Pegiat Literasi Digital

Perilaku Oksimoron di Bulan Ramadhan

Diperbarui: 12 Juni 2018   18:05

Kompasiana adalah platform blog. Konten ini menjadi tanggung jawab bloger dan tidak mewakili pandangan redaksi Kompas.

Adult Beggar - foto: pixabay.com

Jika kamu merindukan suasana dan nuansa Ramadhan, artikel ini tidak membahasnya. Juga tidak akan membahas kenangan dan kesan masa kecil atau bekeluarga saat Ramadhan 

Ini yang saya sukai dari bulan Ramadhan. Perilaku kontradiktif atau oksimoron banyak saat berpuasa. 

Pertama, konon Ramadhan adalah bulan empati. Tetapi nyatanya bulan konsumsi. Tuhan dengan perantara para Nabi mengajarkan esensi berpuasa, yaitu berempati. Merasakan apa yang saudara seagama yang papa dan tak punya. Baik dalam hal apa yang masuk ke dalam perut. Ataupun menyoal apa yang menghias tubuh.

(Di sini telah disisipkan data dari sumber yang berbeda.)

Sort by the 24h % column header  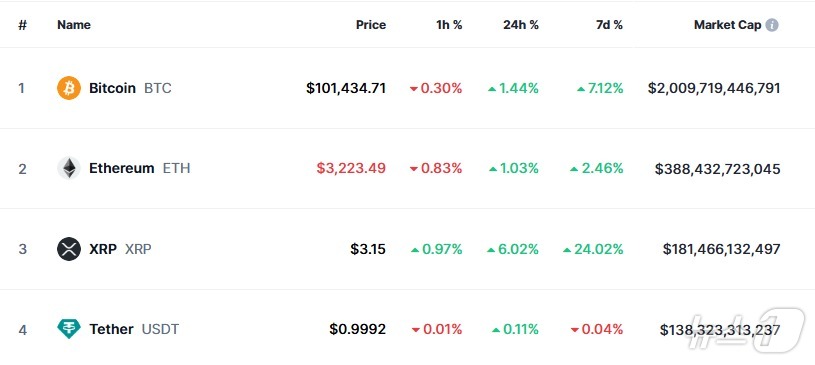tap(521, 25)
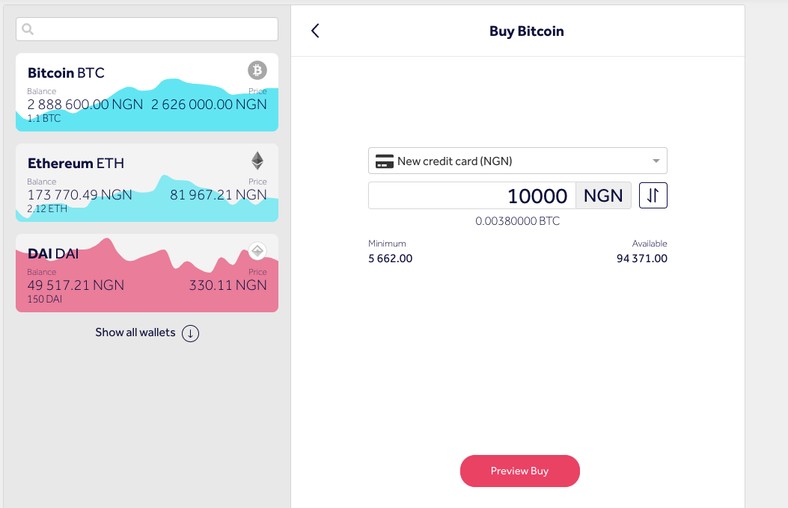Click the credit card icon
Screen dimensions: 788x508
(383, 161)
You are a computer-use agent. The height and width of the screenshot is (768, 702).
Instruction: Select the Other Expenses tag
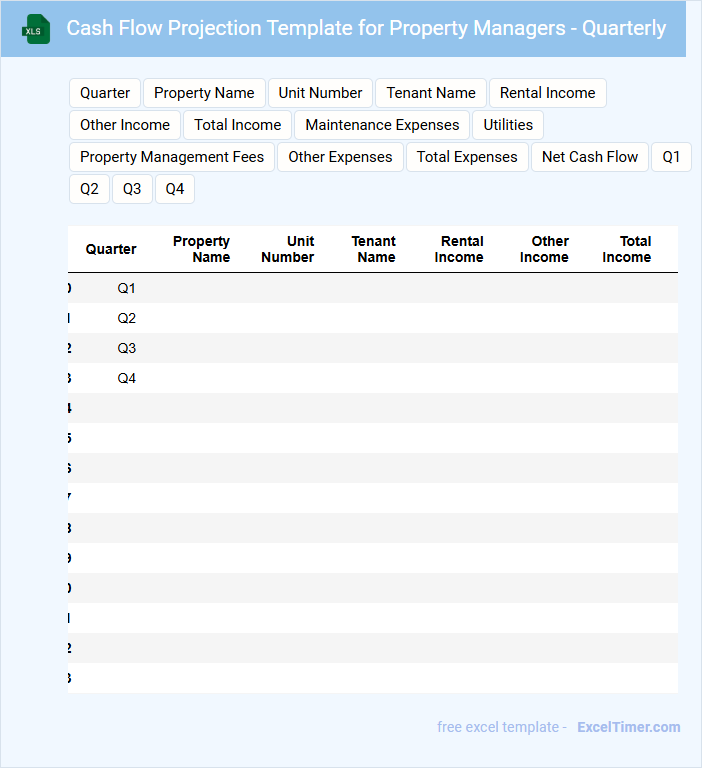[340, 157]
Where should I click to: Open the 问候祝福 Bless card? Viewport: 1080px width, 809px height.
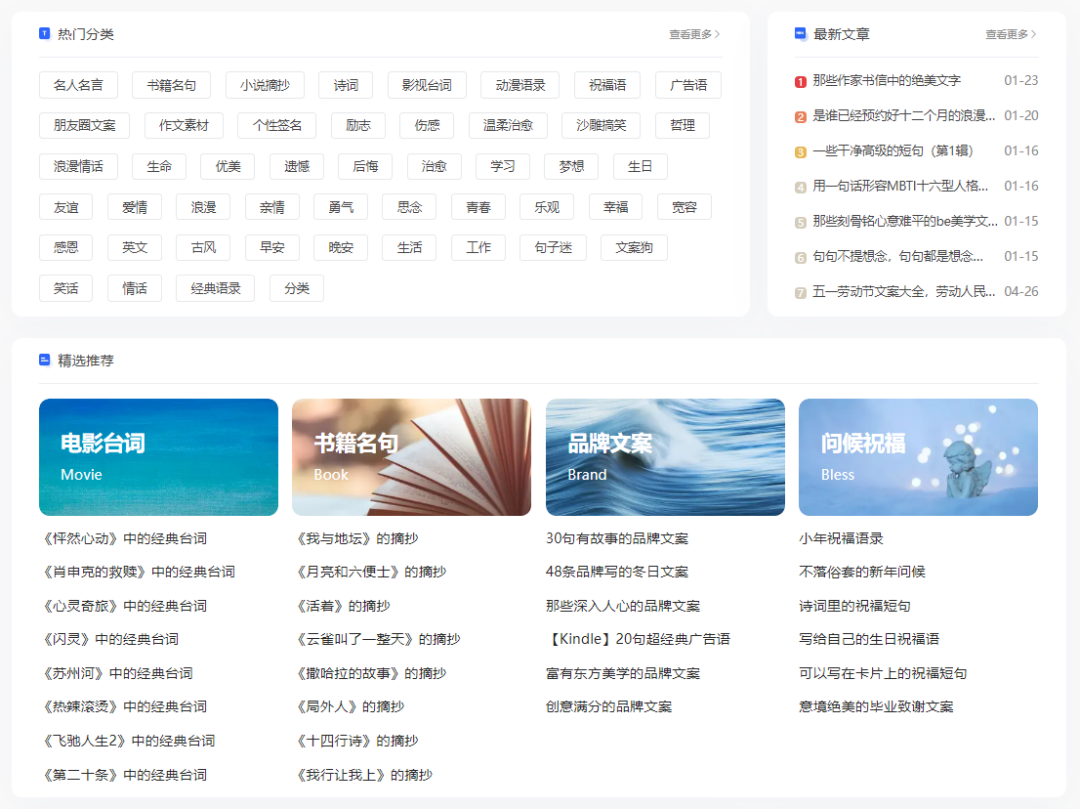click(917, 457)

Empati serasa omong kosong jika melihat jejeran jajanan takjil yang malah ramai pembeli. Lihat dan amati para penampil dengan baju, aksesoris, gadget dan kendaraan baru di bulan ini. Walau tidak sedikit pula yang benar-benar berempati pada kaum marjinal dengan berpuasa kawan.

Kedua, kabarnya Ramadhan merefleksikan cara bersabar. Faktanya, makin banyak orang tidak sabar di jalan demi mengejar bukber. Makin riuh rendah antrean dengan gerutu saat membayar belanja borongan di pusat perbelanjaan. Sepertinya perut lapar mudah menyulut emosi sesaat. 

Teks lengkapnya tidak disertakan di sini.